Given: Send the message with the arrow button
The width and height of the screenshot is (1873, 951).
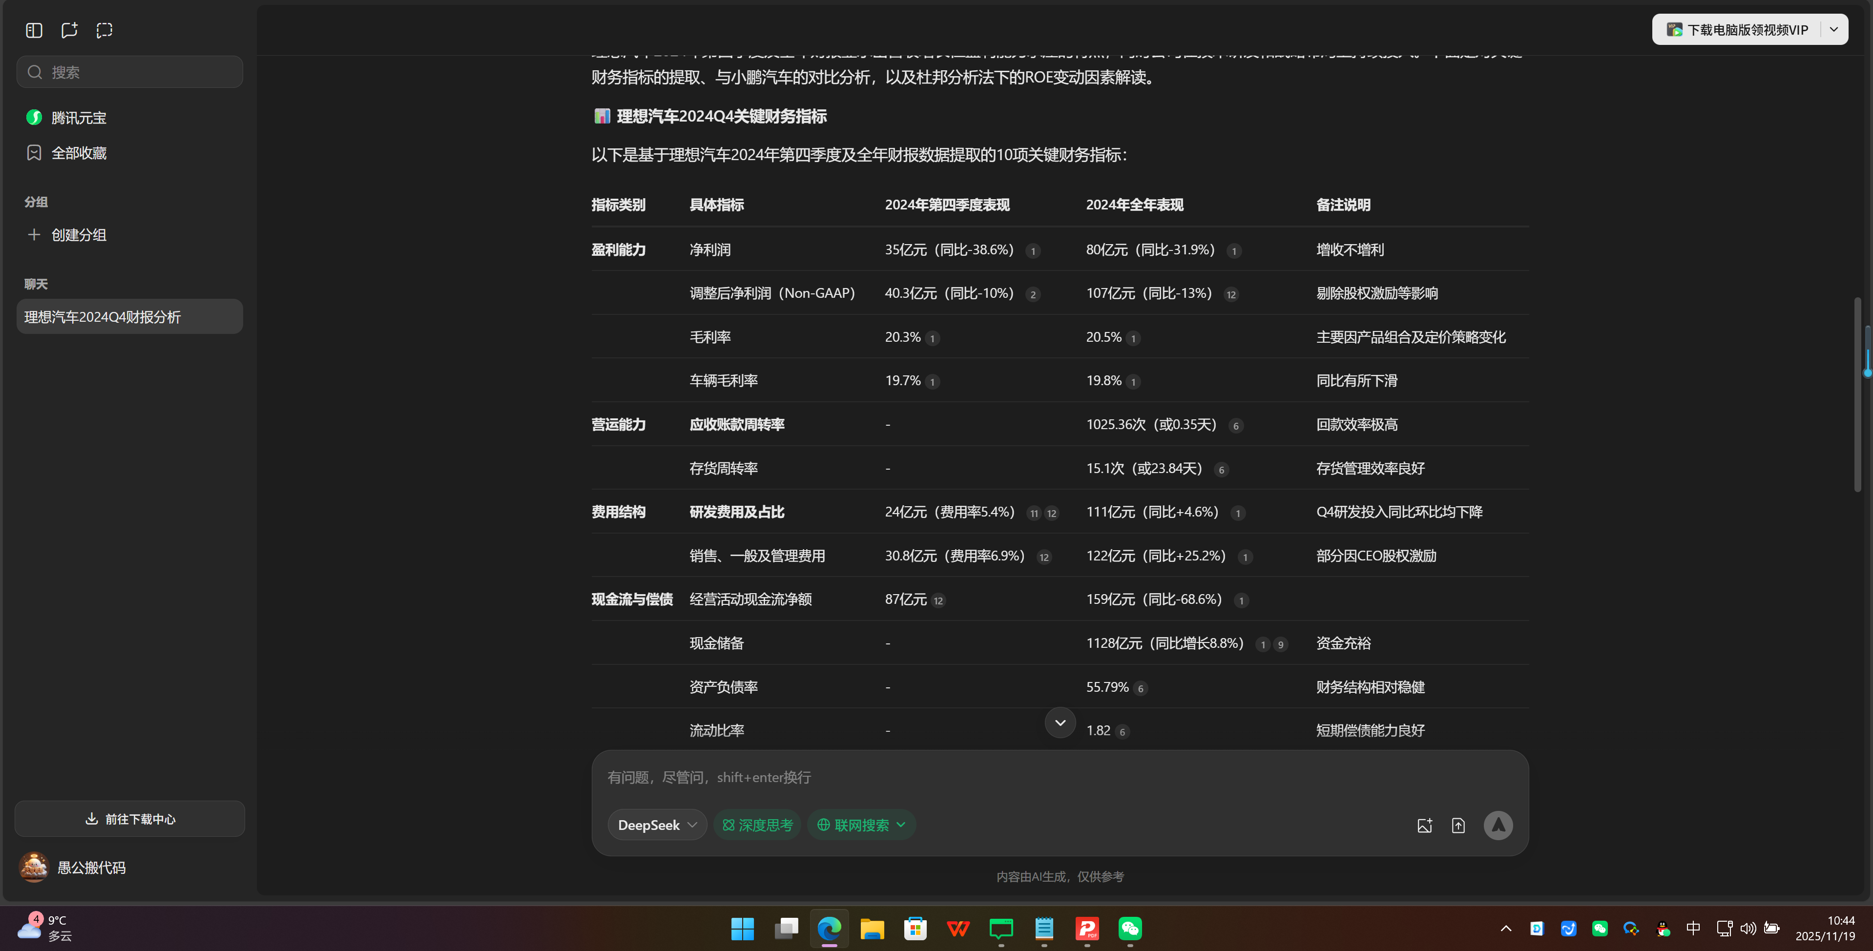Looking at the screenshot, I should tap(1498, 825).
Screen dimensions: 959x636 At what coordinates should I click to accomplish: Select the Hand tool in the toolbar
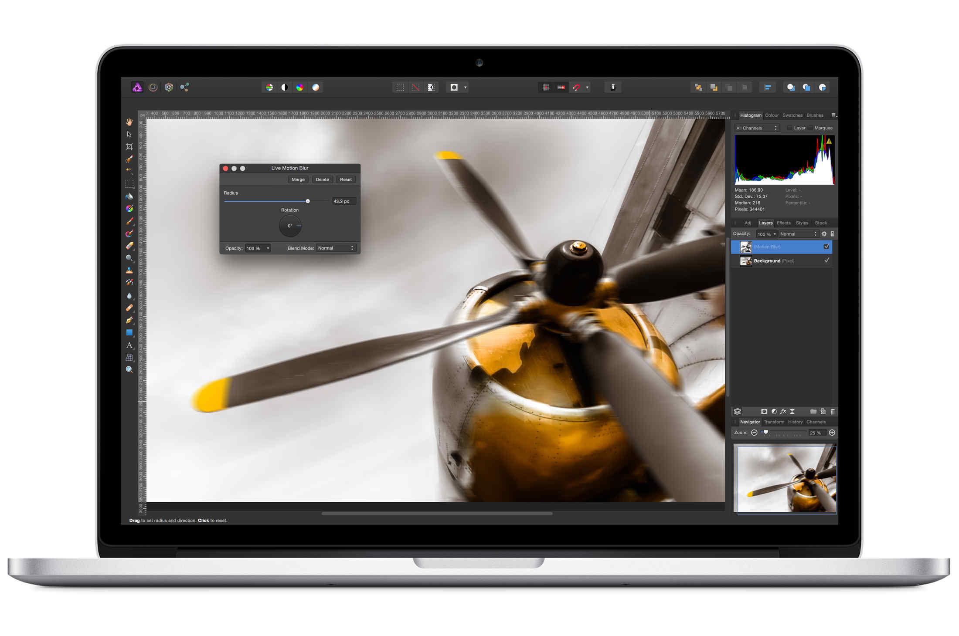129,122
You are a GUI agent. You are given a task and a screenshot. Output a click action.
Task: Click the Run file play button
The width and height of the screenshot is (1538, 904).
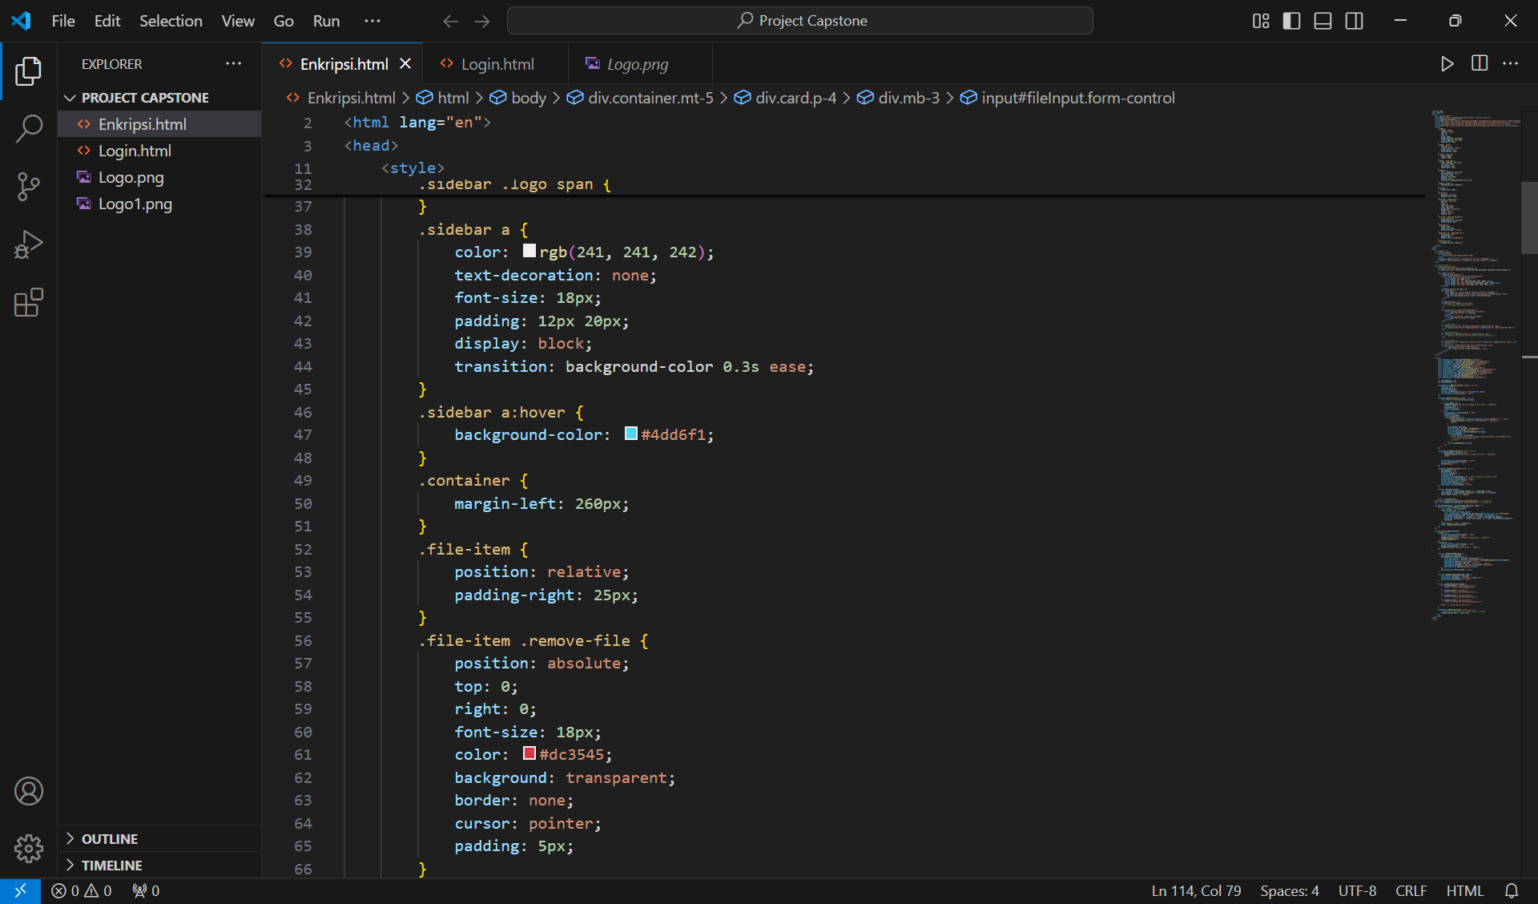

☆ ☆ ☆ ☆

_Required action_
Going through the entries above, show each line that contains "button".

_Solution to this exercise_
Given: Send the message with the arrow button
Task: Click the Run file play button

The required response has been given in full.